Ou le crescendo aussi dans le caractere organise de la circulation routiere qui partirait du sud de la France, par l'Italie, les Balkans, la Grece, la Turquie pour arriver au desordre routier total sur les cotes du Levant, pour se "civiliser" a nouveau a mesure que l'on avance vers le Golfe arabo-persique (tiens voila d'ailleurs encore une realite nommee differement en fonction de la rive d'ou l'on se place, Golfe Persique d'un cote, Golfe arabe et Mer d'Arabie de l'autre). Le port de la barbe et la facon de la tailler et la transition dans les modes vestimentaires jusqu'a la djellabah blanche immaculee portee dans les monarchies petrolieres du golfe. La presence ou non du voile pour les femmes et surtout la facon de le porter. En dehors de toute representation religieuse et d'affirmation identitaire..., le foulard sur la tete commence deja a etre porte d'ailleurs dans les Balkans, surtout dans les campagnes. Il y a certainement un caractere traditionnel dans son port mais je n'invente rien.

La transition dans la musique populaire et classique et un crescendo lent de Sarajevo a Damas, ces voix qui ne chantent pas mais gemissent, avec des variations a peine sensibles, de la guitare tzigane au a'oud arabe. La danse, la Dabkhe, cette maniere de danser en rond que je pensais etre une invention syrienne mais que j'ai vu danser de maniere parfaite sur le parking d'une gare routiere en plein milieu de la Turquie pour celebrer le depart d'un membre de la famille qui partait au service militaire. Il y aurait moyen de trouver une gradation vers le sirtaki grec, voir certaines danses russes.

Meme au niveau des religions et de la pratique de celle-ci, on verra des pratiques plus ou moins intenses, avec des pics a l'interieur meme des pays entre les regions au sens large, que l'on soit en Europe occidentale, en Turquie ou en Iran.

J'ai vraiment envie de completer avec d'autres exemples, je vais etre plus attentif a cet aspect dorenavant.

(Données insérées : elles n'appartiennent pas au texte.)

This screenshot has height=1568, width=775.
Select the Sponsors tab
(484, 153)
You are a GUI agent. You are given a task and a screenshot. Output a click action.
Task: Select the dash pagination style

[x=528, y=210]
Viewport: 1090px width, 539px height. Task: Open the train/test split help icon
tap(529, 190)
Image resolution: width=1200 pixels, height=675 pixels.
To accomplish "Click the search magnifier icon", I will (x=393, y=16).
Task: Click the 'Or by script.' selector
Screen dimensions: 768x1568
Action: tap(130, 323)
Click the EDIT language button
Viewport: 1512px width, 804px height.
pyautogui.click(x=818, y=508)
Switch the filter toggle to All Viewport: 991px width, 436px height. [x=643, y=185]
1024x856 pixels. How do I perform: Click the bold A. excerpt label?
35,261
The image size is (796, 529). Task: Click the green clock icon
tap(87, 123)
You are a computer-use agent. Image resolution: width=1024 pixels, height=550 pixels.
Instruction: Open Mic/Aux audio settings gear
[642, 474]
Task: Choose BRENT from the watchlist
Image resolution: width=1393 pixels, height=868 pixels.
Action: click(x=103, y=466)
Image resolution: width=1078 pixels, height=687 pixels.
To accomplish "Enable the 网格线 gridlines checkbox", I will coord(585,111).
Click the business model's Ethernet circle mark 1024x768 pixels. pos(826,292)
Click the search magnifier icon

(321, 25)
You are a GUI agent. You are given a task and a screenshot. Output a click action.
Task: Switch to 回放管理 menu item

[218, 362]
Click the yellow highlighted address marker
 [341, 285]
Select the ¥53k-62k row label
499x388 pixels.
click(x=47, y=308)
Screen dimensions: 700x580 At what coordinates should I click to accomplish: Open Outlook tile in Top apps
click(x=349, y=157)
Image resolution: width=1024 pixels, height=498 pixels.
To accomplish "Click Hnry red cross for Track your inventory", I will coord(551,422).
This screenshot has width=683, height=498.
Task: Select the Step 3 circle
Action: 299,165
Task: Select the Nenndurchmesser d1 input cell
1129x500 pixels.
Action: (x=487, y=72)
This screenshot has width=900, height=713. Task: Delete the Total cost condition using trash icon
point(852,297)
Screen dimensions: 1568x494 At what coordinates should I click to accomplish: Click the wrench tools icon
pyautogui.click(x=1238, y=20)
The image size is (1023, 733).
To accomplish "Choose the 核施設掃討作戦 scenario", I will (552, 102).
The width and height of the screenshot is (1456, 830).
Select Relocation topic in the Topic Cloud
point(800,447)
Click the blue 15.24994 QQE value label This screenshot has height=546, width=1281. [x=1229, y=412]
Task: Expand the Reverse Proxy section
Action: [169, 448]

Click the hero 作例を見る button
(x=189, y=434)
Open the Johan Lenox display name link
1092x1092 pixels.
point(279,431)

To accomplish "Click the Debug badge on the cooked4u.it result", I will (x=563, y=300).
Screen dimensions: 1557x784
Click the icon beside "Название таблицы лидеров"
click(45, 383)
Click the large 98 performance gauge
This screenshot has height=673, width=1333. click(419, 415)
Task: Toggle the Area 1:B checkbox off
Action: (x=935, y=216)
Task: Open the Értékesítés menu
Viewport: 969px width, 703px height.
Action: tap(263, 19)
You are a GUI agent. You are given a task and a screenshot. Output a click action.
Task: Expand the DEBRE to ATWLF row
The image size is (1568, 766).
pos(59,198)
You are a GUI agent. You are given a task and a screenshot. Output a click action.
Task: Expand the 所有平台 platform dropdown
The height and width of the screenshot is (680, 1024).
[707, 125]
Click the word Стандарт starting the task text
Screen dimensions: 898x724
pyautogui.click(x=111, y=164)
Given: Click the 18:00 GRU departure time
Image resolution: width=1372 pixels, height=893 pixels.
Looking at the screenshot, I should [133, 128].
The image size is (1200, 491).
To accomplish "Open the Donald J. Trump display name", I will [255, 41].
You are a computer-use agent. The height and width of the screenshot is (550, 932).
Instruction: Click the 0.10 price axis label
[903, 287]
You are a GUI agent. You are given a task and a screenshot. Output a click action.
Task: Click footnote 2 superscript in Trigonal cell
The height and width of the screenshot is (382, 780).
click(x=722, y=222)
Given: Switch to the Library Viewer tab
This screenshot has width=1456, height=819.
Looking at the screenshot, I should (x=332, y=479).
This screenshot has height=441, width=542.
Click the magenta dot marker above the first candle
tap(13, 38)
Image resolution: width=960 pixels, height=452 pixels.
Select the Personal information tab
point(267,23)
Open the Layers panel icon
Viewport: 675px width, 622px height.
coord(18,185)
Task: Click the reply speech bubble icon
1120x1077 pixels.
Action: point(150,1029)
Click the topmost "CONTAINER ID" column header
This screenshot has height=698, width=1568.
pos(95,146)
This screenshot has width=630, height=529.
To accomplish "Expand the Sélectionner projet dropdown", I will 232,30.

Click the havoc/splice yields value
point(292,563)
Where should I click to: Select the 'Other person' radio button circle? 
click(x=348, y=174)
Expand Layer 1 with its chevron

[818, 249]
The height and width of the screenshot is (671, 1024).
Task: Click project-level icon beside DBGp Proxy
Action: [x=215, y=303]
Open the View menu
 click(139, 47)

En faisant le lien avec l'Europe centrale, je suis certain qu'il serait possible de trouver de telles gradations en matiere d'habitudes culinaires, de musique, de culture au sens large entre les Balkans et certaines regions hongroises, autrichiennes, puis allemandes et ainsi de suite jusqu'en Scandinavie. Seul un ocean peut donner lieu a de reelles "coupures culturelles" a terme, et encore, dans la mesure ou rien n'empeche d'aller d'une rive a l'autre.

Tous ces elements culturels ne se modifient pas de facon lineaire, plane d'un point a un autre. C'est un paysage en trois dimensions, avec des pics et des vallees aux pentes plus ou moins douces, avec ses cours d'eau qui amenent beaucoup plus loin leurs alluvions. On rencontre parfois des falaises, telle ou telle frontiere d'Etat par exemple, meme dans un monde qui tend et qui a toujours tendu a s'uniformiser, au plus la communication est rapide et aisee. Mais il existe toujours plus loin un passage, une pente plus douce a emprunter. Dans tous les cas, plusieurs aspects de la culture, et je n'ai aborde plus haut que des aspects pratiques, parlant et courant, ce qui fait la vie de tous les jours, comme la mode, la cuisine, l'urbanisme ou la musique, il y a toujours plusieurs elements qui rapellent la proximite geographique et qui elle ne ment pas.
C'est vraiment un sujet a developper. Car il va dans le sens qu'il n'y a pas de "fracture de civilisation" nette, un antidote au choc des civilisations.

Ce modele de "transition de cultures" serait un paysage donc en trois dimensions, avec des univers paralleles, le tout se superposant l'un a l'autre. Impossible a modeliser en fait, sinon a retranscrire la realite elle-meme, extensivement. Sans compter qu'il faudrait etablir une echelle de gradation pour des dizaines d'elements culturels et base sur des enquetes dans lesquelles on sait que les gens ont une vue extremement subjective de la facon dont ils percoivent leur identite. Si vous connaissez un "fou" qui s'est lance dans ce genre d'entreprise, avec des resultats disponibles, meme a echelle plus reduite que celle d'un continent ou d'une region, Moyen Orient dans le language usuel, chevauchant trois continents, je serais tres curieux de les decouvrir !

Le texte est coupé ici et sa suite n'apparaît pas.